Dekanatspastoralkonferenz Kirche sucht in Melle Dialog mit Landwirten

Von Norbert Wiegand


Wellingholzhausen. In ihrer vierstündigen Dekanatspastoralkonferenz am Mittwochnachmittag befassten sich Pastoren, Gemeindereferenten, Pastoralreferenten, Diakone, weitere Hauptamtliche und eine Nonne mit Fragen rund um die Landwirtschaft. Als Tagungsort hatten sich die 40 Kirchenleute aus dem Dekanat Osnabrück-Süd den Hof Niederniehaus in Handarpe ausgesucht.

Mit geführten Rundgängen über den Hof verschafften sich die Konferenzteilnehmer zunächst vor allem praktische Einblicke in einen modernen Milchviehbetrieb und hatten dabei, wie die spätere Diskussion zeigte, auch das Tierwohl im Auge. „Wie es einem Kalb wirklich geht, das kurz nach der Geburt von der Mutterkuh getrennt wird, kann ich nicht ermessen und beurteilen“, bekannte Dechant Michael Wehrmeyer. Der allgemeine Eindruck war, dass es den Kühen und Kälbern gut geht.
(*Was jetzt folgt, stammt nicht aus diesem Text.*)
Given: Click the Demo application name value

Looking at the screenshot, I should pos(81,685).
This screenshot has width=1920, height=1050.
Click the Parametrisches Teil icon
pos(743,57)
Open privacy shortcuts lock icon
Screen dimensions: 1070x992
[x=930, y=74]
Die Kirche sei vor allem auf den Menschen ausgerichtet, der Umgang mit Tieren spiele in der Theologie eine nicht so ausgeprägte Rolle, meinte Pastor Josef Ahrens. Dennoch deuteten einige Teilnehmer ein Unbehagen gegenüber einer „industriellen Landwirtschaft“ an. Es werde alles durchrationalisiert, immer größer und effektiver und darunter leide womöglich der schonende Umgang mit der Schöpfung.

Keine einfachen Antworten

Schwester Peregrina zeigte sich „beeindruckt, dass sich in der GbR Niederniehaus/Oberniehaus zwei Höfe und Familien zu einem Betrieb vereinigt haben, damit dieser für die Nachfolger erhalten bleiben kann“.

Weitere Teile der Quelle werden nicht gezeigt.